/---

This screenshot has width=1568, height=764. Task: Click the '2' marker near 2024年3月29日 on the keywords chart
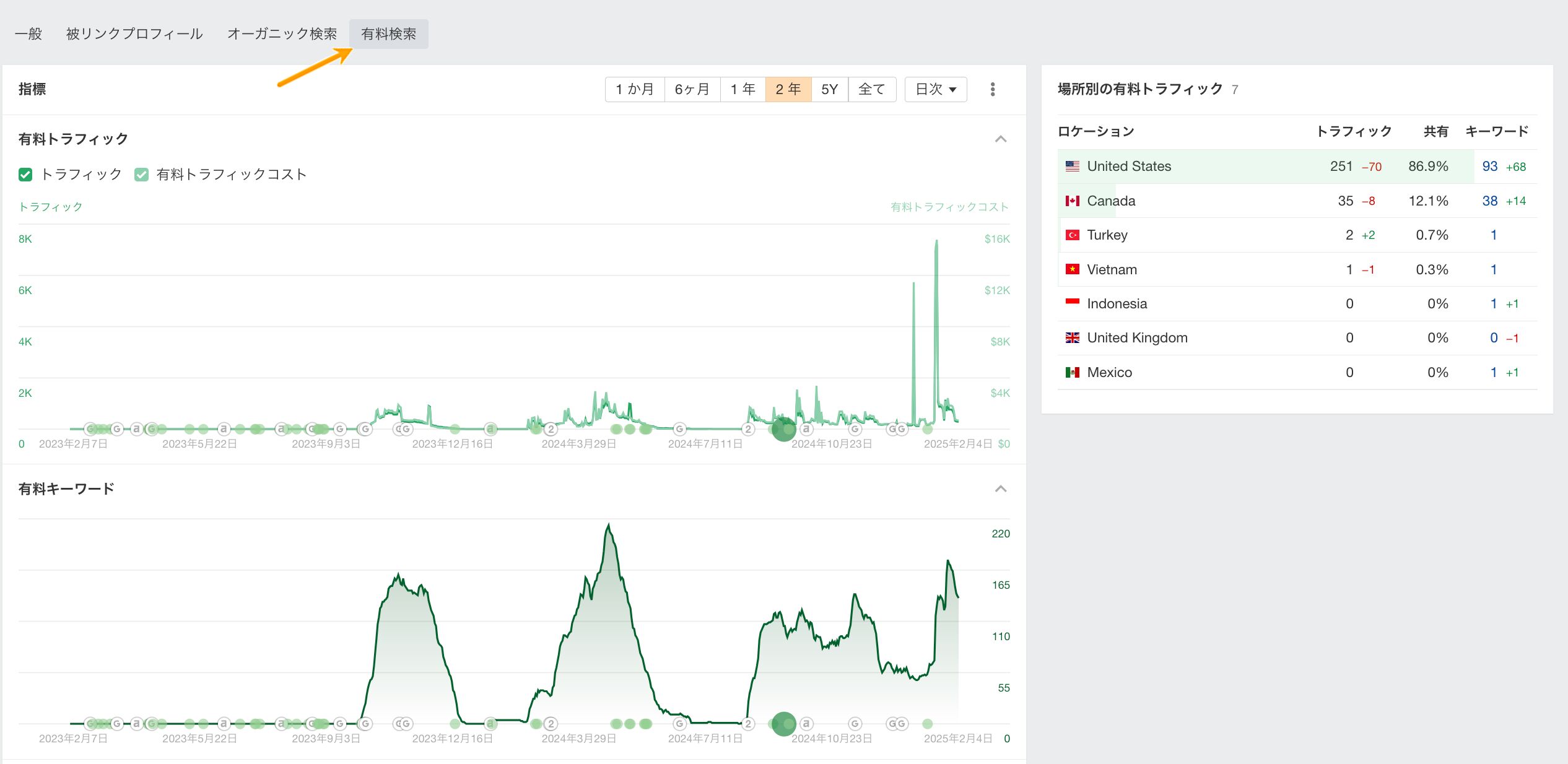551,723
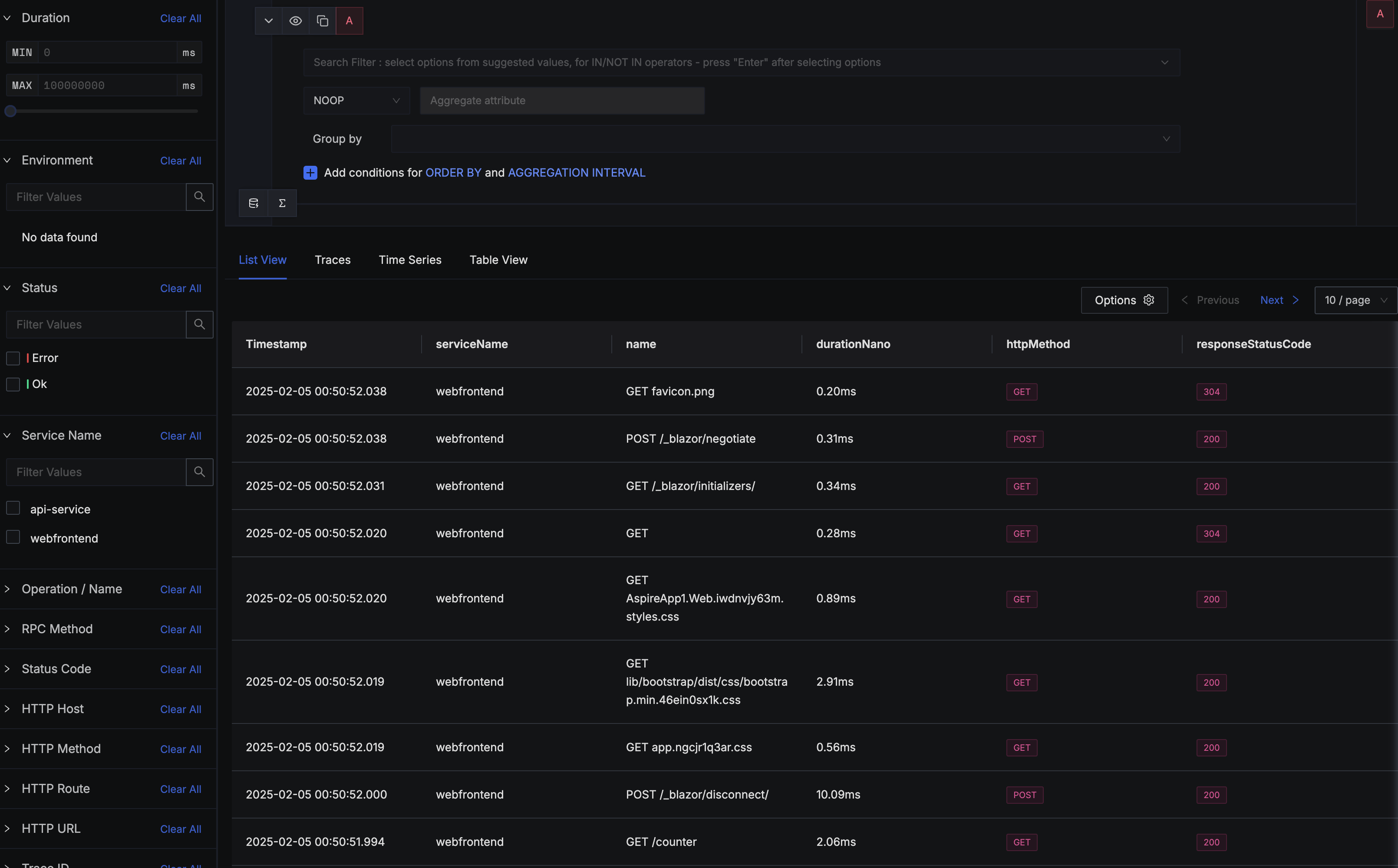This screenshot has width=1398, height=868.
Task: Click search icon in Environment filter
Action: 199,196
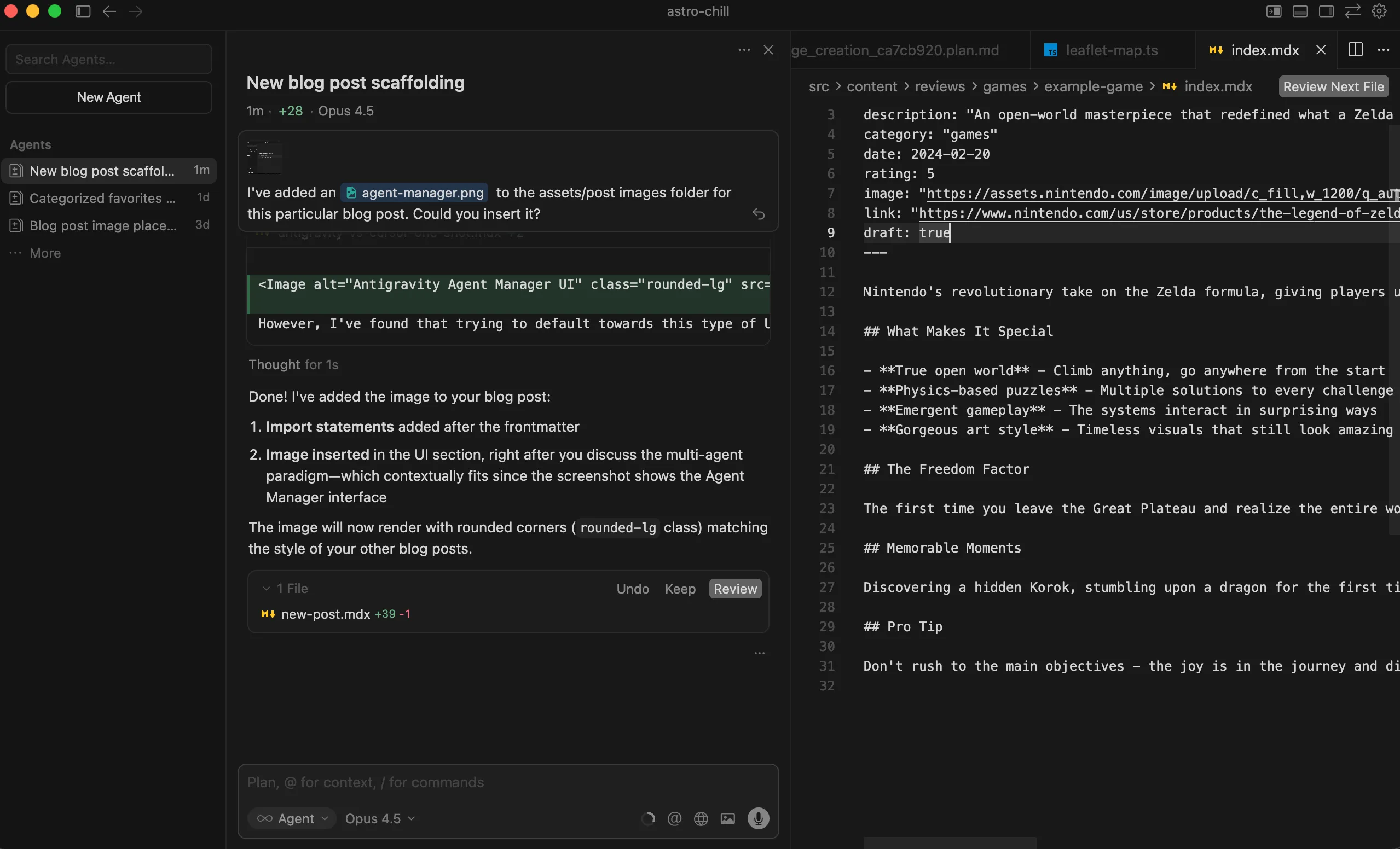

\---

EXERCISE BRIEF:
Your task is an exact printout of the records above, with no pictures.

WRITTEN REPLY:
This screenshot has width=1568, height=764. Task: Click the '2' marker near 2024年3月29日 on the keywords chart
551,723
This screenshot has width=1398, height=868.
Task: Click search icon in Environment filter
Action: 199,196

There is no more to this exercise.